Effects Of Fighting For Your Life As A Single Mom

When I found myself a 'single mom, NOT by choice,' it was one of those nasty breakups. The kind where the sperm donor cleans out the bank account, takes the only work vehicle, destroying the business that was my liveliehood, and doing everything possible to be sure that the kids got no support from either of us. He just a real scumbag and he did everything possible to hurt me. He had no regard for how he was hurting the kids by his actions to hurt me. No matter how many times I tried to tell him that he was hurting the KIDS, it just fell on deaf eyes are stone cold eyes as though it wasn't even registering. Which is exactly what was happening. His mind doesn't work right. It does not work outside his own thoughts, past his own wants. He's really nothing more than an 'id'. The other parts of his mind simply aren't there to register and comprehend the damage he was causing.

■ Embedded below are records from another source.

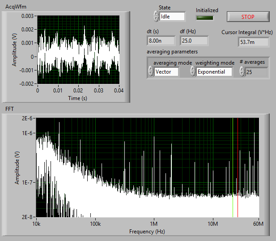Image resolution: width=276 pixels, height=241 pixels.
Task: Click the Initialized LED indicator
Action: [x=205, y=18]
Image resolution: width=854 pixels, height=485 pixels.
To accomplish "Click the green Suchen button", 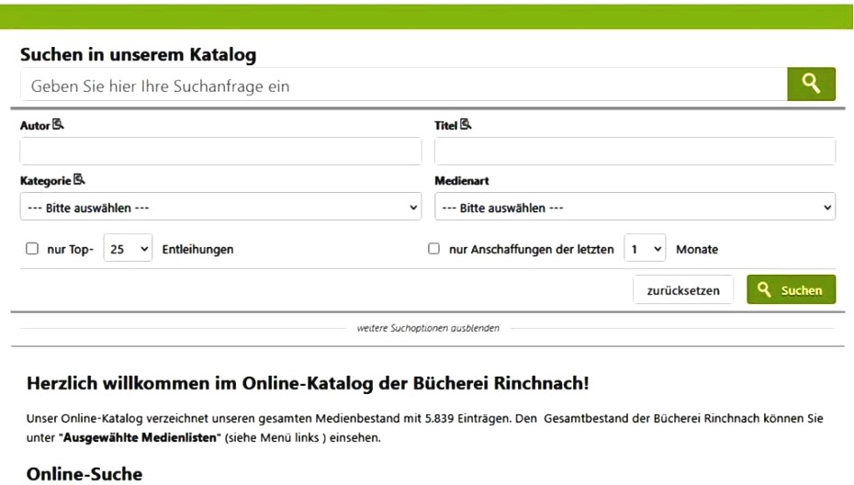I will point(791,290).
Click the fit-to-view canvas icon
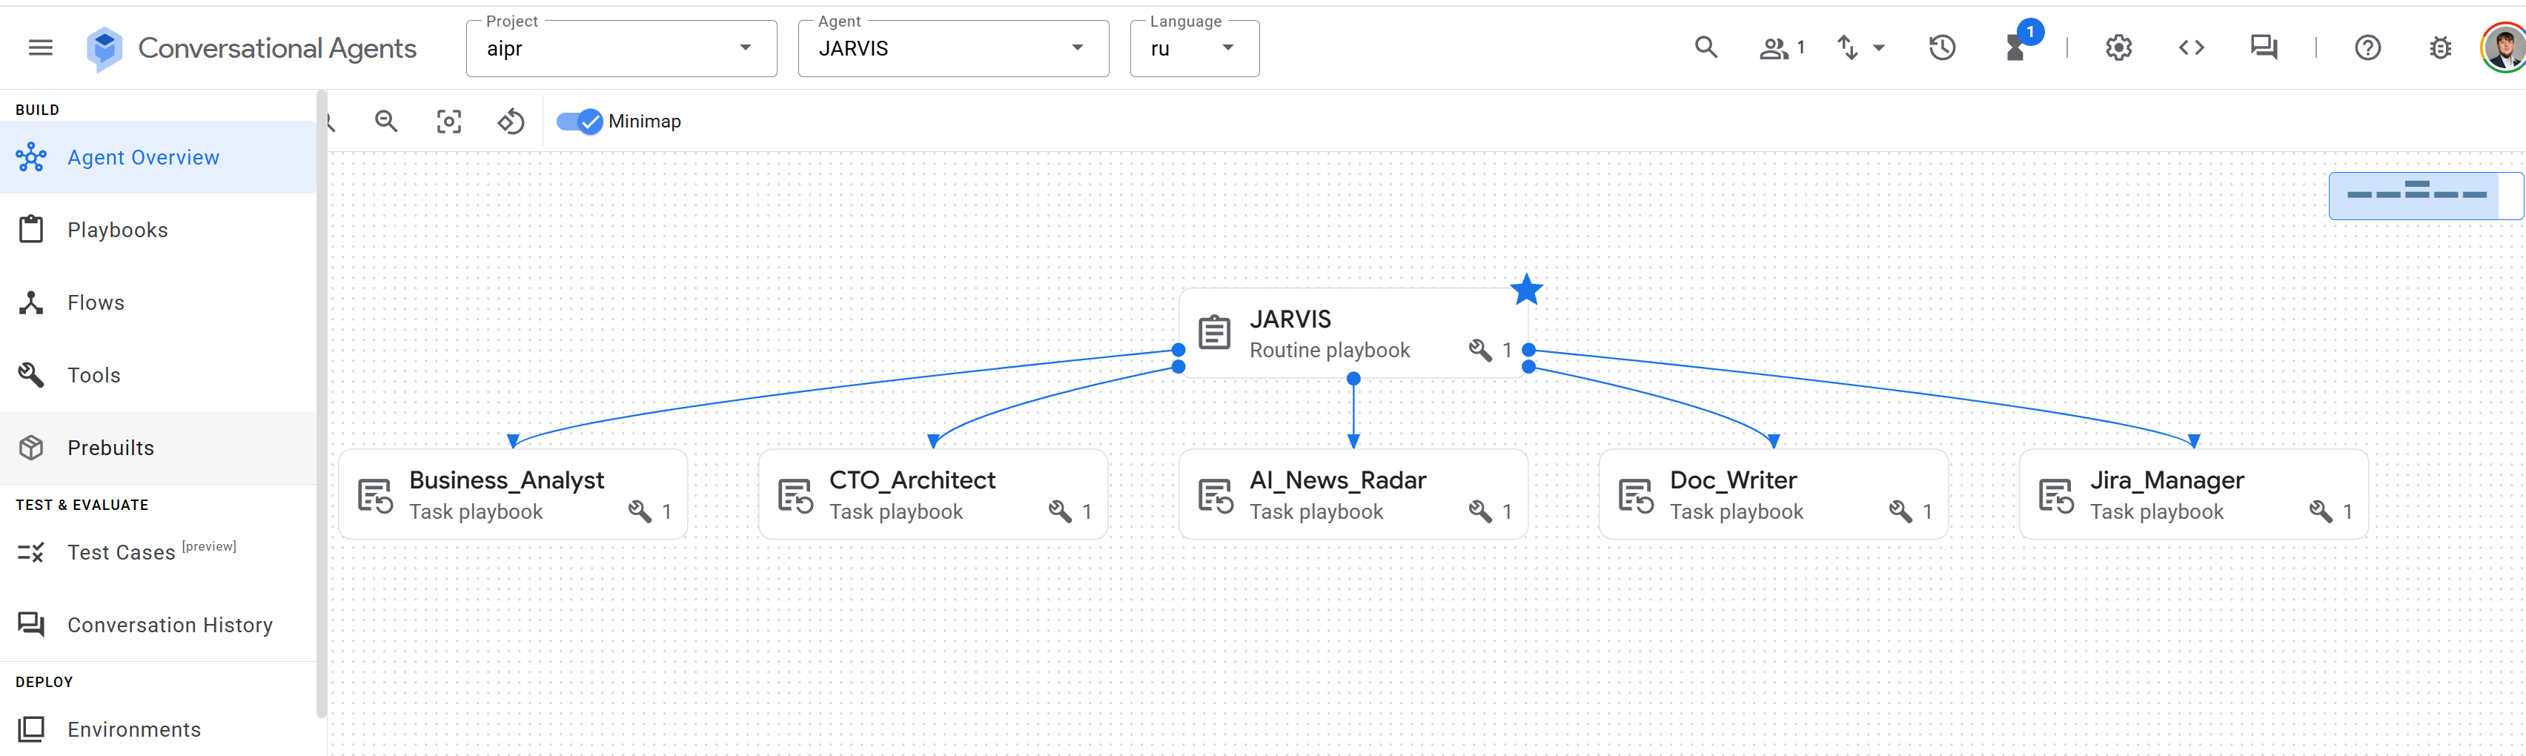Screen dimensions: 2526x756 pos(449,122)
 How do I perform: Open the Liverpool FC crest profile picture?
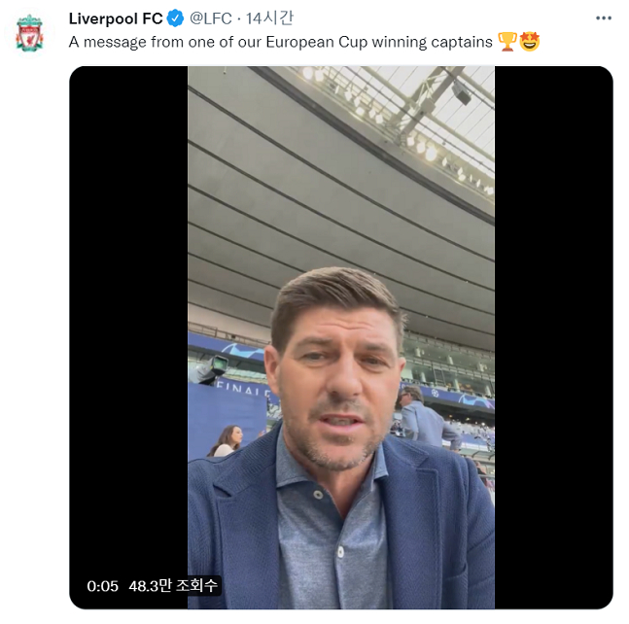click(x=29, y=33)
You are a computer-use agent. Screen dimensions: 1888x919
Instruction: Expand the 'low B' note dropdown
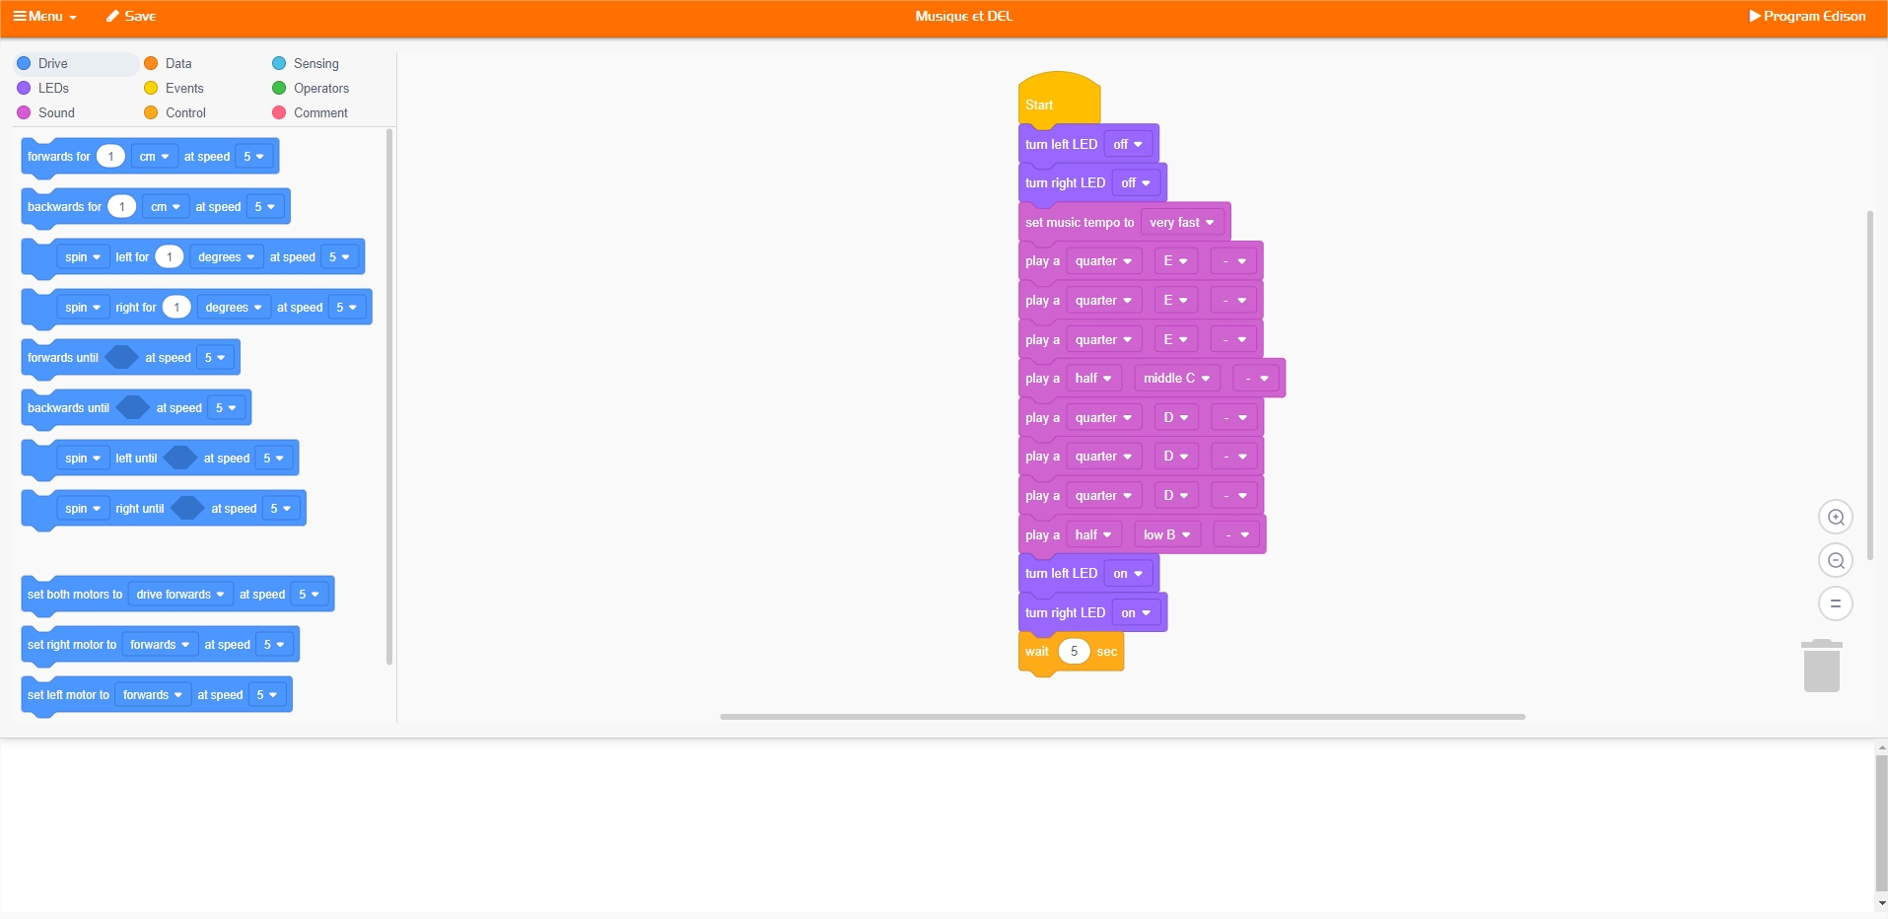(1166, 535)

It was a lot to bear and every day was a fight for survival. Financial survival and emotional survival from succumbing to the depression and the grief and the loss and the constant attacks from him. My oldest has suffered the effects.

Suddenly, his home was gone, his family was gone, his father just vanished, not there to kiss him and hold him. His mother, fighting for her life. There was no one to raise the boy. He faced the equivalent of being raised by wolves.

Today, the effects are slapping me in the face. Last night, I had to admit that he often seems almost 'feral.' He seems unable to recognize where he stops and someone else starts. He understands how to 'show love' to manipulate you when he wants something, but when not given his way, he is hateful beyond imagination. The rest of the time, he is mostly 'indifferent.' He does not respond to anything we try to teach him about 'socialization.' He cares nothing for others. He is completely self involved. There is no talking to him. His world does not exist beyond himself and whatever will serve his need for 'immediate gratification' at any given moment. Redirection does not work, trying to talk to him is futile, he isn't 'hearing' us, he is screaming over us about what he wants. There is no capacity for 'reason.'

Today, I am forced to look at the possibilities of cause.

1.) His father is a sociopath. He has the same part of his brain missing that his father does.

2. I failed. While fighting for my life those two years before I met the man who now has lovingly and patiently taken on the role of "Daddy" I missed the most important years of shaping this child's mind and conscience.

3. Behaviors are learned in early, early childhood. He learned his father's behaviors of stomping his feet, and yelling and screaming and bullying until he got his way.

I suspect it's a combination of 2 and 3. Number one, is simply too horrible to imagine. There is no 'cure' for number one. I'm not sure if I can repair the damage done by 2, and 3. His father's actions during the past four years, may have been root causes of both of us turning the boy into a sociopath.

I have no answers. I simply had to write it out today.